Mrs. Bush did not delegate the fun parts. She personally stitched ornaments of Raggedy Ann and Andy, and, in the detail we cannot stop thinking about, her dog Millie in a little elf cap. A First Lady who immortalized her dog in needlepoint and hung him on the most famous Christmas tree in the country. We have simply never related to a public figure more.

The Stockings That Will Get You

If the White House Christmas was Barbara Bush at her most ambitious, the stockings were Barbara Bush at her most tender.

She made it a tradition to needlepoint a custom Christmas stocking for every child, grandchild, and great-grandchild, each one personal. A cat-themed stocking for her granddaughter Mila. A poppy flower motif for the grandchild, Poppy. Every stitch chosen for a specific person she loved.

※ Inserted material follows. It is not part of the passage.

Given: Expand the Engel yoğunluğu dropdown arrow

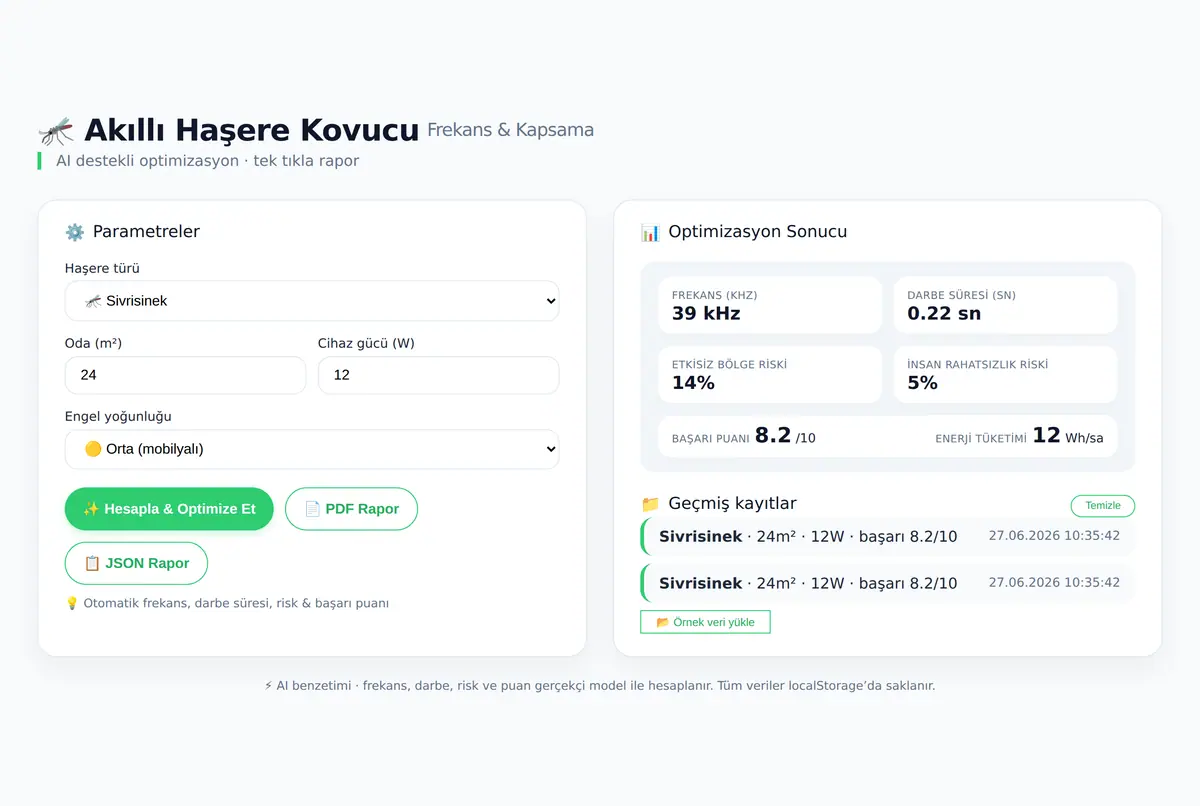Looking at the screenshot, I should 550,449.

And here is the part that gets you right in the chest. Before she passed away in 2018, Barbara sat and stitched ahead. She made reserve stockings for great-grandchildren who had not been born yet, children she knew she would never meet, so that one day they would each have a stocking made by her hands. That is not a hobby. That is love, planning decades in advance, one stitch at a time.

Where to See Her Work

The family stockings remain private heirlooms, exactly as they should be. But you can explore the 1991 White House needlepoint Christmas, archived photos, and Mrs. Bush's contributions to the Executive Residence through the White House Historical Association. Examples of her needlework and records of those holiday themes are also exhibited from time to time at the George Bush Presidential Library and Museum in College Station, Texas.

The Takeaway

Grace Kelly taught us that needlepoint is permission to slow down. Barbara Bush taught us what you can build with that time if you simply never stop. A White House Christmas. A rug. A drawer full of stockings for people not yet born.

She was the most committed needlepointer. And one of us.